- _操作要求_
把文本摘录中从“CUDA SETUP: Loading”到“remove this warning.”的部分重写一遍，并将其中的“malicious code”换成“unsafe code”。

- _文本摘录_
按照requirement配置安装环境, 执行指令报错如下

python finetune.py \
    --dataset_path data/alpaca \
    --lora_rank 8 \
    --per_device_train_batch_size 6 \
    --gradient_accumulation_steps 1 \
    --max_steps 52000 \
    --save_steps 1000 \
    --save_total_limit 2 \
    --learning_rate 1e-4 \
    --fp16 \
    --remove_unused_columns false \
    --logging_steps 50 \
    --output_dir output

报错如下

===================================BUG REPORT===================================
Welcome to bitsandbytes. For bug reports, please submit your error trace to: https://github.com/TimDettmers/bitsandbytes/issues
================================================================================
CUDA SETUP: CUDA runtime path found: /appletree/miniconda3/envs/chatglm/lib/libcudart.so
CUDA SETUP: Highest compute capability among GPUs detected: 7.0
CUDA SETUP: Detected CUDA version 116
/appletree/miniconda3/envs/chatglm/lib/python3.8/site-packages/bitsandbytes/cuda_setup/main.py:136: UserWarning: WARNING: Compute capability < 7.5 detected! Only slow 8-bit matmul is supported for your GPU!
  warn(msg)
CUDA SETUP: Loading binary /appletree/miniconda3/envs/chatglm/lib/python3.8/site-packages/bitsandbytes/libbitsandbytes_cuda116_nocublaslt.so...
Explicitly passing a `revision` is encouraged when loading a model with custom code to ensure no malicious code has been contributed in a newer revision.
Explicitly passing a `revision` is encouraged when loading a configuration with custom code to ensure no malicious code has been contributed in a newer revision.
Explicitly passing a `revision` is encouraged when loading a model with custom code to ensure no malicious code has been contributed in a newer revision.
Overriding torch_dtype=None with `torch_dtype=torch.float16` due to requirements of `bitsandbytes` to enable model loading in mixed int8. Either pass torch_dtype=torch.float16 or don't pass this argument at all to remove this warning.
Loading checkpoint shards: 100%|██████████████████████████████████████████████████████████████████████████████████████████████████████████████████████████████████████████████████████████| 8/8 [00:13<00:00,  1.75s/it]
Traceback (most recent call last):
  File "finetune.py", line 121, in <module>
    main()

- _给定记录_
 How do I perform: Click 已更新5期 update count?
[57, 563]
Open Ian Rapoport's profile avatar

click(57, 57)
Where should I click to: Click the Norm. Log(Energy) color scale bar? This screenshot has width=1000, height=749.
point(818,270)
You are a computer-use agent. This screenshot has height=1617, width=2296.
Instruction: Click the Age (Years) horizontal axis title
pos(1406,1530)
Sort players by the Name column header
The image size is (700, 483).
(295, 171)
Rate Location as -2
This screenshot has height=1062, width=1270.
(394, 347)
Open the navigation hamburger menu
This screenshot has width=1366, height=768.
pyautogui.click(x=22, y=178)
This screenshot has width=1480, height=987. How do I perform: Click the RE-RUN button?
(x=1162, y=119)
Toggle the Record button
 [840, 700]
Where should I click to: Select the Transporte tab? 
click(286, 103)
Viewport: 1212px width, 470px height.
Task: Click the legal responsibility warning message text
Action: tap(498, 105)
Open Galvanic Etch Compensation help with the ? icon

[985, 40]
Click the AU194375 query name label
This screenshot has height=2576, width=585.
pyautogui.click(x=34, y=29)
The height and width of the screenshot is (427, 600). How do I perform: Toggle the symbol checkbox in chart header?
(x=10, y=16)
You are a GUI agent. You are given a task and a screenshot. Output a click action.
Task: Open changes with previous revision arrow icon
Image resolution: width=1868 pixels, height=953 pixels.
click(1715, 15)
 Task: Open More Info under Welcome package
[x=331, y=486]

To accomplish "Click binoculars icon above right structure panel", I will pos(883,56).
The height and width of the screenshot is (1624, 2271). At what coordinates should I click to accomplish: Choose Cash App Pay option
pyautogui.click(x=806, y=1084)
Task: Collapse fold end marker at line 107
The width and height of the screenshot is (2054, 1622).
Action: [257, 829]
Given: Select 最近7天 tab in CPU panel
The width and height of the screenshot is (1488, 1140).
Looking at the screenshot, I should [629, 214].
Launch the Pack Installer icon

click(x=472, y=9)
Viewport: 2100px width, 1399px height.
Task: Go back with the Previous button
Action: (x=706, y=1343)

- _参考答案_
CUDA SETUP: Loading binary /appletree/miniconda3/envs/chatglm/lib/python3.8/site-packages/bitsandbytes/libbitsandbytes_cuda116_nocublaslt.so...
Explicitly passing a `revision` is encouraged when loading a model with custom code to ensure no unsafe code has been contributed in a newer revision.
Explicitly passing a `revision` is encouraged when loading a configuration with custom code to ensure no unsafe code has been contributed in a newer revision.
Explicitly passing a `revision` is encouraged when loading a model with custom code to ensure no unsafe code has been contributed in a newer revision.
Overriding torch_dtype=None with `torch_dtype=torch.float16` due to requirements of `bitsandbytes` to enable model loading in mixed int8. Either pass torch_dtype=torch.float16 or don't pass this argument at all to remove this warning.